WORK REQUEST —
Reproduce the listing that follows with no differences at all.

########################################

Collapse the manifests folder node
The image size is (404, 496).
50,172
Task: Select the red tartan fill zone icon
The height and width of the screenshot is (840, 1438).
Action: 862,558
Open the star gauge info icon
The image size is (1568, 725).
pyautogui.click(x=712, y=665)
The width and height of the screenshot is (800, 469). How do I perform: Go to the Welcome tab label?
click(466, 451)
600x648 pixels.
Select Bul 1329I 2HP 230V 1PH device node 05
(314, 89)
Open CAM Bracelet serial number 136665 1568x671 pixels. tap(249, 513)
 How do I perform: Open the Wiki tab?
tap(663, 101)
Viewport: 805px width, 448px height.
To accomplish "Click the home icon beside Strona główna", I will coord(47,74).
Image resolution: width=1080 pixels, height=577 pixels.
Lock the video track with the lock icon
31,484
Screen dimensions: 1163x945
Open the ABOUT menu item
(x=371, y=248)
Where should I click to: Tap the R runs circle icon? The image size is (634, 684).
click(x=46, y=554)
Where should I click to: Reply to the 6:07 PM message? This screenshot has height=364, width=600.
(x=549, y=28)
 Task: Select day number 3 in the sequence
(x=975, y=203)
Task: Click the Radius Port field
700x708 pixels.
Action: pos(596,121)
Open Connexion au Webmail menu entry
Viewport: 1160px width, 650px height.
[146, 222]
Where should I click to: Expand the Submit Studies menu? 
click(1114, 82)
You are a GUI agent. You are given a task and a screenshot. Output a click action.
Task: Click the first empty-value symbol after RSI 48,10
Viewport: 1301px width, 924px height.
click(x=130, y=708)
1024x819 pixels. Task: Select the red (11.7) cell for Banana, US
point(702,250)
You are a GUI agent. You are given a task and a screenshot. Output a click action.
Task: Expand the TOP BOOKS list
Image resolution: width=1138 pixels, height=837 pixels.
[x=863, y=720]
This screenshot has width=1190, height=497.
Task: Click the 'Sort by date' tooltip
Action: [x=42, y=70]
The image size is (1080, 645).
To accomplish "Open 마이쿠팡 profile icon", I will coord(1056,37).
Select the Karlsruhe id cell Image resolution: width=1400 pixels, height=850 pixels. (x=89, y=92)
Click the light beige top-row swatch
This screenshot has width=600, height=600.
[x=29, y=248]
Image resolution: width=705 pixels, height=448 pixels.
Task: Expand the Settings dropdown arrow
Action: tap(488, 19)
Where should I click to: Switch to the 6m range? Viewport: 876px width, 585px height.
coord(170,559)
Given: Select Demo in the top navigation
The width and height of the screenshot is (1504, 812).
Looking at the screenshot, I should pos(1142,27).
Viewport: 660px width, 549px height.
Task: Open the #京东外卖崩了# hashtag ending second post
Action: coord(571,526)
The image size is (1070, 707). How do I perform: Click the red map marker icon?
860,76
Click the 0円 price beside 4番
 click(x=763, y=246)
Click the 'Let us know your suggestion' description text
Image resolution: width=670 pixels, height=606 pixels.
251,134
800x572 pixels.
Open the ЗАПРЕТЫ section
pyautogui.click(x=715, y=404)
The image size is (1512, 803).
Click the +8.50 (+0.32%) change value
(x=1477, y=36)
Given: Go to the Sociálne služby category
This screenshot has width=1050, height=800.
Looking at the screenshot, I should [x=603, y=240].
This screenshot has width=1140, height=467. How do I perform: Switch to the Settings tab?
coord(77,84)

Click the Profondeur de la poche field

########################################

ANSWER SECTION —
Collapse the manifests folder node
The image size is (404, 496).
50,172
Task: Select the red tartan fill zone icon
The height and width of the screenshot is (840, 1438).
Action: 862,558
Open the star gauge info icon
The image size is (1568, 725).
pyautogui.click(x=712, y=665)
The width and height of the screenshot is (800, 469). How do I perform: Go to the Welcome tab label?
click(466, 451)
600x648 pixels.
Select Bul 1329I 2HP 230V 1PH device node 05
(314, 89)
Open CAM Bracelet serial number 136665 1568x671 pixels. tap(249, 513)
 How do I perform: Open the Wiki tab?
tap(663, 101)
Viewport: 805px width, 448px height.
To accomplish "Click the home icon beside Strona główna", I will coord(47,74).
Image resolution: width=1080 pixels, height=577 pixels.
Lock the video track with the lock icon
31,484
Screen dimensions: 1163x945
Open the ABOUT menu item
(x=371, y=248)
Where should I click to: Tap the R runs circle icon? The image size is (634, 684).
click(x=46, y=554)
Where should I click to: Reply to the 6:07 PM message? This screenshot has height=364, width=600.
(x=549, y=28)
 Task: Select day number 3 in the sequence
(x=975, y=203)
Task: Click the Radius Port field
700x708 pixels.
Action: pos(596,121)
Open Connexion au Webmail menu entry
Viewport: 1160px width, 650px height.
[146, 222]
Where should I click to: Expand the Submit Studies menu? 
click(1114, 82)
You are a GUI agent. You are given a task and a screenshot. Output a click action.
Task: Click the first empty-value symbol after RSI 48,10
Viewport: 1301px width, 924px height.
click(x=130, y=708)
1024x819 pixels. Task: Select the red (11.7) cell for Banana, US
point(702,250)
You are a GUI agent. You are given a task and a screenshot. Output a click action.
Task: Expand the TOP BOOKS list
Image resolution: width=1138 pixels, height=837 pixels.
[x=863, y=720]
This screenshot has width=1190, height=497.
Task: Click the 'Sort by date' tooltip
Action: [x=42, y=70]
The image size is (1080, 645).
To accomplish "Open 마이쿠팡 profile icon", I will coord(1056,37).
Select the Karlsruhe id cell Image resolution: width=1400 pixels, height=850 pixels. (x=89, y=92)
Click the light beige top-row swatch
This screenshot has width=600, height=600.
[x=29, y=248]
Image resolution: width=705 pixels, height=448 pixels.
Task: Expand the Settings dropdown arrow
Action: tap(488, 19)
Where should I click to: Switch to the 6m range? Viewport: 876px width, 585px height.
coord(170,559)
Given: Select Demo in the top navigation
The width and height of the screenshot is (1504, 812).
Looking at the screenshot, I should pos(1142,27).
Viewport: 660px width, 549px height.
Task: Open the #京东外卖崩了# hashtag ending second post
Action: coord(571,526)
The image size is (1070, 707). How do I perform: Click the red map marker icon?
860,76
Click the 0円 price beside 4番
 click(x=763, y=246)
Click the 'Let us know your suggestion' description text
Image resolution: width=670 pixels, height=606 pixels.
251,134
800x572 pixels.
Open the ЗАПРЕТЫ section
pyautogui.click(x=715, y=404)
The image size is (1512, 803).
Click the +8.50 (+0.32%) change value
(x=1477, y=36)
Given: Go to the Sociálne služby category
This screenshot has width=1050, height=800.
Looking at the screenshot, I should [x=603, y=240].
This screenshot has width=1140, height=467. How do I perform: Switch to the Settings tab?
coord(77,84)

Click the Profondeur de la poche field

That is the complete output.